Gemeente Rotterdam

Nr. 178

15 oktober 2007

Rotterdam scoort op Top 100 lijst minister Plasterk

Minister Plasterk heeft vanmiddag zijn TOP 100 van naoorlogs erfgoed bekend gemaakt, waarvoor binnenkort de aanwijzingsprocedure zal worden gestart. Twintig van de honderd objecten op de lijst bevinden zich in Rotterdam. Hiermee voert Rotterdam het nationale lijstje aan.

Met de TOP 100 wordt opnieuw een belangrijke stap gezet in de bescherming van het culturele erfgoed in Rotterdam. Op het lijstje bevinden zich: Huis Ypenhof, de Lijnbaan, de Zuidpleinflat, de Bijenkorf, Huf, de Citrusveiling, het Groothandelsgebouw, het industriegebouw Goudsesingel, de drie banken aan de Blaak en de bank aan de Coolsingel, het Slaakhuis, het Bouwcentrum, Latenstein, Aankomstgebouw HAL, de Luciaschool, Thalia, en het beeld van Zadkine.

Het gaat veelal om 'topstukken' uit de cultuur- en architectuurgeschiedenis van de naoorlogse periode waarin de stad sterk is gegroeid en veranderd. De helft van de gebouwen op deze lijst was tot op heden onbeschermd. Een aantal ervan was al aangewezen als gemeentelijk monument. Deze status vervalt straks met de eventuele aanwijzing als rijksmonument.

Lijnbaanensemble

Zowel de Lijnbaanhoven als de Lijnbaanwinkels staan op de TOP 100 Lijst van minister Plasterk. De gemeente Rotterdam heeft de ambitie om het centrum van Rotterdam te ontwikkelen tot een volwaardig stadshart, een economisch centrum met ruimte voor meer woningen, een grotere diversiteit aan winkels en een hoogwaardige buitenruimte. Deze ambitie is opgenomen in een Stadsvisie die de leidraad zal vormen voor alle grote ontwikkelingen in Rotterdam tot het jaar 2030. Deze Stadsvisie is door het College vastgesteld. In de Stadsvisie wordt het als ontwikkelingskracht benutten van cultureel erfgoed en architectuur benadrukt. Bij de herontwikkeling van de Lijnbaanhoven zijn het zorgvuldig omgaan met de cultuurhistorische waarde van dit Lijnbaanensemble en een goede inbedding in het Lijnbaankwartier dan ook belangrijke randvoorwaarden.

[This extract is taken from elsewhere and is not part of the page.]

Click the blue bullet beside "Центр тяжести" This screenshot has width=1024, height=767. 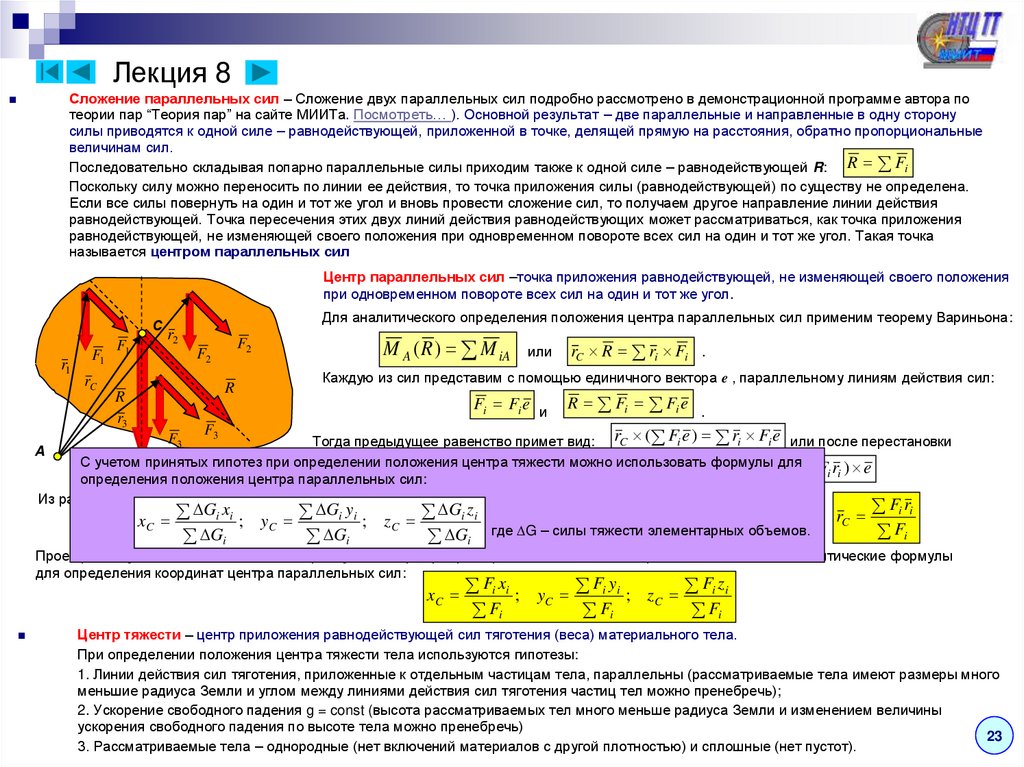click(x=22, y=635)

Het college is van mening dat de zorgvuldige aanpak, in samenwerking met de Rijksdienst voor Archeologie, Cultuurlandschap en monumenten (RACM), voldoende grondslag biedt om de cultuurhistorische waarden van het Lijnbaangebied te beschermen.

Begin dit jaar is de procedure voor de Lijnbaan reeds gestart door de minister. Onderdeel van deze procedure is het horen van de eigenaren en het adviseren door de gemeente aan de minister. Naar aanleiding hiervan en de adviezen van betrokken diensten heeft het college van B&W minister Plasterk negatief geadviseerd op de voorgenomen aanwijzing van de Lijnbaanensemble als rijksmonument.